- Given records
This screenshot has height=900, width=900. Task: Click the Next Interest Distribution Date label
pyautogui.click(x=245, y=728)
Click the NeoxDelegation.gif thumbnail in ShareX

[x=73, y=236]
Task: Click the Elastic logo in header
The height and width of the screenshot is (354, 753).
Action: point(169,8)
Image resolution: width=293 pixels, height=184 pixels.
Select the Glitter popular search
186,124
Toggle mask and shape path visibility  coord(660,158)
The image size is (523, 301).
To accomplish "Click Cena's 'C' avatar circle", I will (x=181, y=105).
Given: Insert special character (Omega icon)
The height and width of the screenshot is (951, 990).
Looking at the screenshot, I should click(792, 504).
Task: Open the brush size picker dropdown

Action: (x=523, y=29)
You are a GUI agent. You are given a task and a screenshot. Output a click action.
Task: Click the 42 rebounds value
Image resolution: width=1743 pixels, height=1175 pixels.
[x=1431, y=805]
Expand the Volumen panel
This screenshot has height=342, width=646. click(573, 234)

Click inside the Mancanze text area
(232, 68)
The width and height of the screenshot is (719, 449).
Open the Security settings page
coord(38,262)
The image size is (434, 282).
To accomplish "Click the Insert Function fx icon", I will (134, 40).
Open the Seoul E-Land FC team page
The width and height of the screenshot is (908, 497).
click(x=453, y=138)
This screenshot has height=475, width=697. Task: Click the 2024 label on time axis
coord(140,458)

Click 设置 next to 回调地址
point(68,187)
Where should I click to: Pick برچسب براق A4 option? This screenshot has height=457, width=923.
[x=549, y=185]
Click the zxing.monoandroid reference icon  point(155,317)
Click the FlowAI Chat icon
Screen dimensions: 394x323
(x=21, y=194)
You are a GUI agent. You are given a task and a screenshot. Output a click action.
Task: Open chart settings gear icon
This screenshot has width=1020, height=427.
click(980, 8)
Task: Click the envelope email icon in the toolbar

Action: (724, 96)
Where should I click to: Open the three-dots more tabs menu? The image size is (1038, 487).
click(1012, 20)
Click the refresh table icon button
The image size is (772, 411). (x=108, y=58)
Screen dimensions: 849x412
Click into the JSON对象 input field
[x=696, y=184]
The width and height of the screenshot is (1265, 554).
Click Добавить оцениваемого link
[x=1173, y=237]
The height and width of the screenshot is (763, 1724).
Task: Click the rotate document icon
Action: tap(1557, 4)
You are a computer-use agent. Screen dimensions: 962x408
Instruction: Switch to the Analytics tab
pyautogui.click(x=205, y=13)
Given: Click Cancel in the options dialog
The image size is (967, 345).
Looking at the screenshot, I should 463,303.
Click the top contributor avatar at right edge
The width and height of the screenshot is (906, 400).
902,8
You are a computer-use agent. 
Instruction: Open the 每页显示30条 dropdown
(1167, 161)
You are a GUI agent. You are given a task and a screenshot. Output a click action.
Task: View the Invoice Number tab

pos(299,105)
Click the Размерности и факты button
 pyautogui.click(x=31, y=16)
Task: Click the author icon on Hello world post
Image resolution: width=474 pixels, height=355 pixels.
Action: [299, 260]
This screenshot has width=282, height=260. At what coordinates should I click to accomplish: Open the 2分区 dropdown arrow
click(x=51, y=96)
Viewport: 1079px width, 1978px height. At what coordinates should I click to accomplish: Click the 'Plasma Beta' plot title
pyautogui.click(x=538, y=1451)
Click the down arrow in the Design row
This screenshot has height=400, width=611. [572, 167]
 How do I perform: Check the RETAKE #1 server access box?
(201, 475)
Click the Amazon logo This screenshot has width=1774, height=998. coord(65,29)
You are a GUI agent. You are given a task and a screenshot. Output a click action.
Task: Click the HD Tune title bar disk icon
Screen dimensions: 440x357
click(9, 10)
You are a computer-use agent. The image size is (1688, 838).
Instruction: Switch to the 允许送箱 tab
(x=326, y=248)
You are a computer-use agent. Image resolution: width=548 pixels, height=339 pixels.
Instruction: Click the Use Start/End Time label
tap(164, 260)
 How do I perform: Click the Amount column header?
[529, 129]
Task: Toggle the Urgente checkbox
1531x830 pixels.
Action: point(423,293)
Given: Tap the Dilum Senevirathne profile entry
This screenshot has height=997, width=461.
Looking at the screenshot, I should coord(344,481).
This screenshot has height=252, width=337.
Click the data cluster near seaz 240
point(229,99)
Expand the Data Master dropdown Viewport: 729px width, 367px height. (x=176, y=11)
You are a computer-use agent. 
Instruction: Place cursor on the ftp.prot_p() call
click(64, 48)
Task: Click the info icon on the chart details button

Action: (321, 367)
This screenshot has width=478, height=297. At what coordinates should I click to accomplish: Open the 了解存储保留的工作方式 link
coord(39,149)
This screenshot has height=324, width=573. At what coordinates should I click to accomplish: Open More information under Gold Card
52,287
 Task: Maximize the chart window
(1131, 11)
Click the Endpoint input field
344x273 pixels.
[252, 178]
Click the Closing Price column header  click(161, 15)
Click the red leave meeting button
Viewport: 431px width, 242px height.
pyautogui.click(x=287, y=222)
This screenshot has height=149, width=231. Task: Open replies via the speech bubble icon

- What you will do
So that the data stays intact, repeat all of it exactly.

- Exercise response
This screenshot has height=900, width=900. Task: Click the Next Interest Distribution Date label
pyautogui.click(x=245, y=728)
Click the NeoxDelegation.gif thumbnail in ShareX

[x=73, y=236]
Task: Click the Elastic logo in header
The height and width of the screenshot is (354, 753).
Action: point(169,8)
Image resolution: width=293 pixels, height=184 pixels.
Select the Glitter popular search
186,124
Toggle mask and shape path visibility  coord(660,158)
The image size is (523, 301).
To accomplish "Click Cena's 'C' avatar circle", I will (x=181, y=105).
Given: Insert special character (Omega icon)
The height and width of the screenshot is (951, 990).
Looking at the screenshot, I should click(792, 504).
Task: Open the brush size picker dropdown

Action: (x=523, y=29)
You are a GUI agent. You are given a task and a screenshot. Output a click action.
Task: Click the 42 rebounds value
Image resolution: width=1743 pixels, height=1175 pixels.
[x=1431, y=805]
Expand the Volumen panel
This screenshot has height=342, width=646. click(573, 234)

Click inside the Mancanze text area
(232, 68)
The width and height of the screenshot is (719, 449).
Open the Security settings page
coord(38,262)
The image size is (434, 282).
To accomplish "Click the Insert Function fx icon", I will (134, 40).
Open the Seoul E-Land FC team page
The width and height of the screenshot is (908, 497).
click(x=453, y=138)
This screenshot has height=475, width=697. Task: Click the 2024 label on time axis
coord(140,458)

Click 设置 next to 回调地址
point(68,187)
Where should I click to: Pick برچسب براق A4 option? This screenshot has height=457, width=923.
[x=549, y=185]
Click the zxing.monoandroid reference icon  point(155,317)
Click the FlowAI Chat icon
Screen dimensions: 394x323
(x=21, y=194)
You are a GUI agent. You are given a task and a screenshot. Output a click action.
Task: Open chart settings gear icon
This screenshot has width=1020, height=427.
click(980, 8)
Task: Click the envelope email icon in the toolbar

Action: (724, 96)
Where should I click to: Open the three-dots more tabs menu? The image size is (1038, 487).
click(1012, 20)
Click the refresh table icon button
The image size is (772, 411). (x=108, y=58)
Screen dimensions: 849x412
Click into the JSON对象 input field
[x=696, y=184]
The width and height of the screenshot is (1265, 554).
Click Добавить оцениваемого link
[x=1173, y=237]
The height and width of the screenshot is (763, 1724).
Task: Click the rotate document icon
Action: tap(1557, 4)
You are a computer-use agent. Screen dimensions: 962x408
Instruction: Switch to the Analytics tab
pyautogui.click(x=205, y=13)
Given: Click Cancel in the options dialog
The image size is (967, 345).
Looking at the screenshot, I should 463,303.
Click the top contributor avatar at right edge
The width and height of the screenshot is (906, 400).
902,8
You are a computer-use agent. 
Instruction: Open the 每页显示30条 dropdown
(1167, 161)
You are a GUI agent. You are given a task and a screenshot. Output a click action.
Task: View the Invoice Number tab

pos(299,105)
Click the Размерности и факты button
 pyautogui.click(x=31, y=16)
Task: Click the author icon on Hello world post
Image resolution: width=474 pixels, height=355 pixels.
Action: [299, 260]
This screenshot has width=282, height=260. At what coordinates should I click to accomplish: Open the 2分区 dropdown arrow
click(x=51, y=96)
Viewport: 1079px width, 1978px height. At what coordinates should I click to accomplish: Click the 'Plasma Beta' plot title
pyautogui.click(x=538, y=1451)
Click the down arrow in the Design row
This screenshot has height=400, width=611. [572, 167]
 How do I perform: Check the RETAKE #1 server access box?
(201, 475)
Click the Amazon logo This screenshot has width=1774, height=998. coord(65,29)
You are a GUI agent. You are given a task and a screenshot. Output a click action.
Task: Click the HD Tune title bar disk icon
Screen dimensions: 440x357
click(9, 10)
You are a computer-use agent. The image size is (1688, 838).
Instruction: Switch to the 允许送箱 tab
(x=326, y=248)
You are a computer-use agent. Image resolution: width=548 pixels, height=339 pixels.
Instruction: Click the Use Start/End Time label
tap(164, 260)
 How do I perform: Click the Amount column header?
[529, 129]
Task: Toggle the Urgente checkbox
1531x830 pixels.
Action: point(423,293)
Given: Tap the Dilum Senevirathne profile entry
This screenshot has height=997, width=461.
Looking at the screenshot, I should coord(344,481).
This screenshot has height=252, width=337.
Click the data cluster near seaz 240
point(229,99)
Expand the Data Master dropdown Viewport: 729px width, 367px height. (x=176, y=11)
You are a computer-use agent. 
Instruction: Place cursor on the ftp.prot_p() call
click(64, 48)
Task: Click the info icon on the chart details button

Action: (321, 367)
This screenshot has width=478, height=297. At what coordinates should I click to accomplish: Open the 了解存储保留的工作方式 link
coord(39,149)
This screenshot has height=324, width=573. At what coordinates should I click to accomplish: Open More information under Gold Card
52,287
 Task: Maximize the chart window
(1131, 11)
Click the Endpoint input field
344x273 pixels.
[252, 178]
Click the Closing Price column header  click(161, 15)
Click the red leave meeting button
Viewport: 431px width, 242px height.
pyautogui.click(x=287, y=222)
This screenshot has height=149, width=231. Task: Open replies via the speech bubble icon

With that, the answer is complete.